(TASK INSTRUCTIONS):
The entries below contain a stretch that opens with the line containing "This screenshot has width=395, height=477." and closes with the line containing "819x1456 pixels."; set down that stretch exactly, both ends included, and nothing else.

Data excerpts
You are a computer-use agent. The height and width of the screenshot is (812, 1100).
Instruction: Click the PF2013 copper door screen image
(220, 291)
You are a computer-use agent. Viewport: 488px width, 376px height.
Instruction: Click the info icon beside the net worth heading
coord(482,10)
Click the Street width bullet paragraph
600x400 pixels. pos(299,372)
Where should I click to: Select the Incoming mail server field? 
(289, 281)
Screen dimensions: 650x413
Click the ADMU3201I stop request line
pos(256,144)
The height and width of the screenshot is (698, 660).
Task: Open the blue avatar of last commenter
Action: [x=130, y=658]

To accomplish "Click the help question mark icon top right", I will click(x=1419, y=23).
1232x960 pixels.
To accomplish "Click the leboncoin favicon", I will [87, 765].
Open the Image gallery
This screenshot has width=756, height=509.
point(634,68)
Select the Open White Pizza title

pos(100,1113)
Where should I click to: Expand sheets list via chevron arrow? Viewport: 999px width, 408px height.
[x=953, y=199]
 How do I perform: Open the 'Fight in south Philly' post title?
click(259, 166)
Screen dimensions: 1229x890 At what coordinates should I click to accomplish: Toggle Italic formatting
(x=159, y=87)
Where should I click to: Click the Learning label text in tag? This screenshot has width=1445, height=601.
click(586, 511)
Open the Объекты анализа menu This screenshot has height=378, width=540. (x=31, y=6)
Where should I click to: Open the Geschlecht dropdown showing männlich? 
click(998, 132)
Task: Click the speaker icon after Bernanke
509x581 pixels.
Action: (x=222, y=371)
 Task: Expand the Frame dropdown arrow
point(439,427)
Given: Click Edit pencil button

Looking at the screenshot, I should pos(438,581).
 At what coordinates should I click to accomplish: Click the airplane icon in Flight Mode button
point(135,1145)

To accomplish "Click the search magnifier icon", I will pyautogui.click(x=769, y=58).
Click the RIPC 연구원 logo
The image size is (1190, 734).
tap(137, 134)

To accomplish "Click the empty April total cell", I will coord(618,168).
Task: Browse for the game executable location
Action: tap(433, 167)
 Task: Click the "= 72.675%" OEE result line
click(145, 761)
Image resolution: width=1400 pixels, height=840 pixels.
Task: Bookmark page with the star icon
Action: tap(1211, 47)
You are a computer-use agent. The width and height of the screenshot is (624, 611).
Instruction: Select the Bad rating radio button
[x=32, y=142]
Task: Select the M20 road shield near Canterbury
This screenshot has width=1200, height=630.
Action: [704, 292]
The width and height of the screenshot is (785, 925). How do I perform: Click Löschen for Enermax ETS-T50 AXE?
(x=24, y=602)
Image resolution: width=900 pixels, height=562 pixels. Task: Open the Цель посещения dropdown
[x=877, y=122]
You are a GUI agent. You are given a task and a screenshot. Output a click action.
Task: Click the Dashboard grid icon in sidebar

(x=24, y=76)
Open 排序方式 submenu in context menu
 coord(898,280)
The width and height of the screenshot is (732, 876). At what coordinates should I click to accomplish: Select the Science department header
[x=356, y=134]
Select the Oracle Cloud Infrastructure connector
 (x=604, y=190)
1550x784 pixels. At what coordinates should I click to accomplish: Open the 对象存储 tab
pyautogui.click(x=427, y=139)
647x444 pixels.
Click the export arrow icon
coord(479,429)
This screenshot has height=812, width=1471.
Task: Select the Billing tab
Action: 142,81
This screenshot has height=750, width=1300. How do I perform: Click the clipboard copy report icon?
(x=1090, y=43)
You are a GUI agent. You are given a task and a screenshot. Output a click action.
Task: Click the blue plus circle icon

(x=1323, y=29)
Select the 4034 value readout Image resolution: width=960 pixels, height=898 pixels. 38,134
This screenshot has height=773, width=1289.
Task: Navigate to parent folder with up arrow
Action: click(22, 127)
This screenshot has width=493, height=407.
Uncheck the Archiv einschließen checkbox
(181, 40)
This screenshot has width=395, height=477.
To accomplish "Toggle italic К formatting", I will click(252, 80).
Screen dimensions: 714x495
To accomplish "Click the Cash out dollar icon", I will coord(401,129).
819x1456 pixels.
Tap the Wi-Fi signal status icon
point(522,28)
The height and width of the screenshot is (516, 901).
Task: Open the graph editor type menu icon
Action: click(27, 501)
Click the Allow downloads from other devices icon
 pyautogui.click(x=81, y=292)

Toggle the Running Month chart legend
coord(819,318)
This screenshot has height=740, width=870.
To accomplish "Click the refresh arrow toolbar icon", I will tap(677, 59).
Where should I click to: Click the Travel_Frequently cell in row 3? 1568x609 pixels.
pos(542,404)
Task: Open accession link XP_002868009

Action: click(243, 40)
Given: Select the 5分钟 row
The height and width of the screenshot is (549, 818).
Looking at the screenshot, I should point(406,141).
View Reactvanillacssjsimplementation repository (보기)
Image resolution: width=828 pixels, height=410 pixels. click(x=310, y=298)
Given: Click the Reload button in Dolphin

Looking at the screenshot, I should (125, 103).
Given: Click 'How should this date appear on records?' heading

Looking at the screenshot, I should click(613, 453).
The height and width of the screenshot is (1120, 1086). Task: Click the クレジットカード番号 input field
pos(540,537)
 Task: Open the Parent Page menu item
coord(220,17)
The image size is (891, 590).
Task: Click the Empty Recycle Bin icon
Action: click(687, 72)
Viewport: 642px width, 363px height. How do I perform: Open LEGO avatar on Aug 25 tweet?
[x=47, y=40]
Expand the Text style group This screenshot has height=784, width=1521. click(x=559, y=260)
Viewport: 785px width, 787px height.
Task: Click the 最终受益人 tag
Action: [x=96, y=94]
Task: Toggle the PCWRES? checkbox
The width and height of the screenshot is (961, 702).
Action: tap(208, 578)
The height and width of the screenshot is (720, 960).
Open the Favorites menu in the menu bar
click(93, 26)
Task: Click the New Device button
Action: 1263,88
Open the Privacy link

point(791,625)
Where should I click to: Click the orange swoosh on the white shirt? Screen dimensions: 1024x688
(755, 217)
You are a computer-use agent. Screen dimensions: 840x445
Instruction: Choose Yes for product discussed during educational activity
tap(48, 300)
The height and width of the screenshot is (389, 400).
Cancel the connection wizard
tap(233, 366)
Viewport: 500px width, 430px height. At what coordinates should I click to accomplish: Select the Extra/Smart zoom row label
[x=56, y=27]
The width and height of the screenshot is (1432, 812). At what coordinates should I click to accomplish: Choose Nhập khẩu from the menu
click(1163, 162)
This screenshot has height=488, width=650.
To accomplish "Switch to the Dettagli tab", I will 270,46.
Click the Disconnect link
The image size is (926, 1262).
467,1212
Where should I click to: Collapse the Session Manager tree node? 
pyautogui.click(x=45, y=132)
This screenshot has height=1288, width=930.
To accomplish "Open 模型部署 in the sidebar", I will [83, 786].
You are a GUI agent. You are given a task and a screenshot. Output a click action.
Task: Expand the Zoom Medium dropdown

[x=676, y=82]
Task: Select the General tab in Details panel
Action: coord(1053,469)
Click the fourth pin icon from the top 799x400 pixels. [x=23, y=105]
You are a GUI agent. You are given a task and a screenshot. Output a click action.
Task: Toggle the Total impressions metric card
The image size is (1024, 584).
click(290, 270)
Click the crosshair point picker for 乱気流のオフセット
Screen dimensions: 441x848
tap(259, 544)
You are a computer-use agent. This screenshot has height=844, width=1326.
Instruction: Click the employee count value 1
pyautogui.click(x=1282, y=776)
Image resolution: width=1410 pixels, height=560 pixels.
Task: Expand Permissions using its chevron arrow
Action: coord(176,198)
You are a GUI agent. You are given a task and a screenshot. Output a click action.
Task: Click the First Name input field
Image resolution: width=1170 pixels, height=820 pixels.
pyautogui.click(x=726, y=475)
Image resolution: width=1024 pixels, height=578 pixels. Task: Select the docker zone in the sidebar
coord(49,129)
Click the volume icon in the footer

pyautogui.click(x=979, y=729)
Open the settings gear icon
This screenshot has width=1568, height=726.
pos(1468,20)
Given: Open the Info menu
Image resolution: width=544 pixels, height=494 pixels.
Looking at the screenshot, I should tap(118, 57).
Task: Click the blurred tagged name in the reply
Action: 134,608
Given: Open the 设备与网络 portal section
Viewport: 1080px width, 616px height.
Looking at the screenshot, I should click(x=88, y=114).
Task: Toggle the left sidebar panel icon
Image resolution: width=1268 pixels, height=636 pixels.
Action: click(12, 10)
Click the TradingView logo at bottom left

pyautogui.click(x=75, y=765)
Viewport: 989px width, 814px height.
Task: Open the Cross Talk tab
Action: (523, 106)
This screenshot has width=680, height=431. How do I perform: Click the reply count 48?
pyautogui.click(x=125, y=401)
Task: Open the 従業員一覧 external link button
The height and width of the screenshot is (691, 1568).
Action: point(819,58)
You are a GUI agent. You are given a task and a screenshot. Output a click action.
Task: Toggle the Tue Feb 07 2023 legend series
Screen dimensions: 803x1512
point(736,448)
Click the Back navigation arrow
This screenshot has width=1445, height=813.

(EXERCISE OUTPUT):
This screenshot has width=395, height=477.
To accomplish "Toggle italic К formatting", I will click(252, 80).
Screen dimensions: 714x495
To accomplish "Click the Cash out dollar icon", I will coord(401,129).
819x1456 pixels.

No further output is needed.